兄達に抱かれる夜
第8章 君は誰かな?
あたしが落ち着くまで、ずっと優しく抱きしめてくれた、和兄様、丁寧に体を洗ってくれて、一緒にバスルームを出て、髪をドライヤーで乾かしてくれた。
お風呂から出て、お洒落なワンピースや、靴、アクセサリーまで一式揃って部屋に届けられていた。
「ああ、ちょうど良かったな」
和兄様が家の使用人に頼んでいたようだった。
下着まで用意されてるけど、どう見ても、新しいモノだった。
和兄様に下着から、淡いピンクのワンピースまで、着せて貰って、髪をアップに結ってもらう。
「和兄様、上手、何でそんな事出来るの?」
鏡の中にいる和兄様が、イタズラっぽく笑った。
「一応、モデルだからね」
自分は適当にもともと着てた服に着替えて、髪も無造作に整えてるだけに見えるのに、ピシリと決まってる。
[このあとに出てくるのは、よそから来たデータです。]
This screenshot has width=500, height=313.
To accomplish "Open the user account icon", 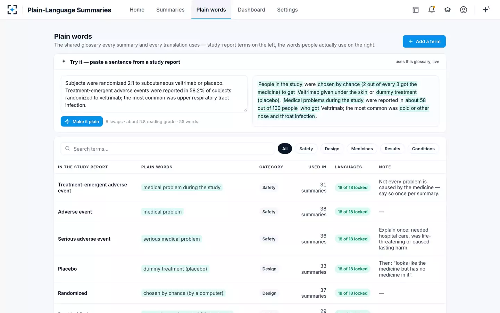I will pyautogui.click(x=464, y=10).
やっぱり、モデルだからなのかな、オーラが違う、内側から放つ魅力があるんだろうな、それに惹き付けられて、見惚れてしまう。
「食事に行こうね、ここのディナーは美味しいよ」
優しくエスコートされて、ホテルの高層階にある、夜景の見えるレストランに連れて行かれた。
贅沢なフルコース、外の景色にうっとりしながら、美味しい食事を一緒に食べる。
和兄様がやけに優しくて、あたしを見つめる視線が甘く感じて、ドキドキしてしまう。
まるで恋人同士のような、一時、優しくエスコートされて、甘い錯覚を覚えた。
食事を終えて、また、部屋へと案内される。
部屋に入って、夜景を見つめる、大きな硝子の窓、足元に広がる夜景を見下ろして、うっとりとして見つめていた。
「綺麗だね?」
隣に並ぶ和兄様があたしを、じっと見つめて呟く。
「えっ?」
夜景見てないんじゃあ……じっと見つめられて、顔が熱くなる。
和兄様もそれに気付いた様子で照れたように、髪をかきあげた。
「ああ、まいったね、恥ずかしかったね、こういうのは」
照れ隠しのように優しく後ろから抱きしめられて、頬にキスをされた。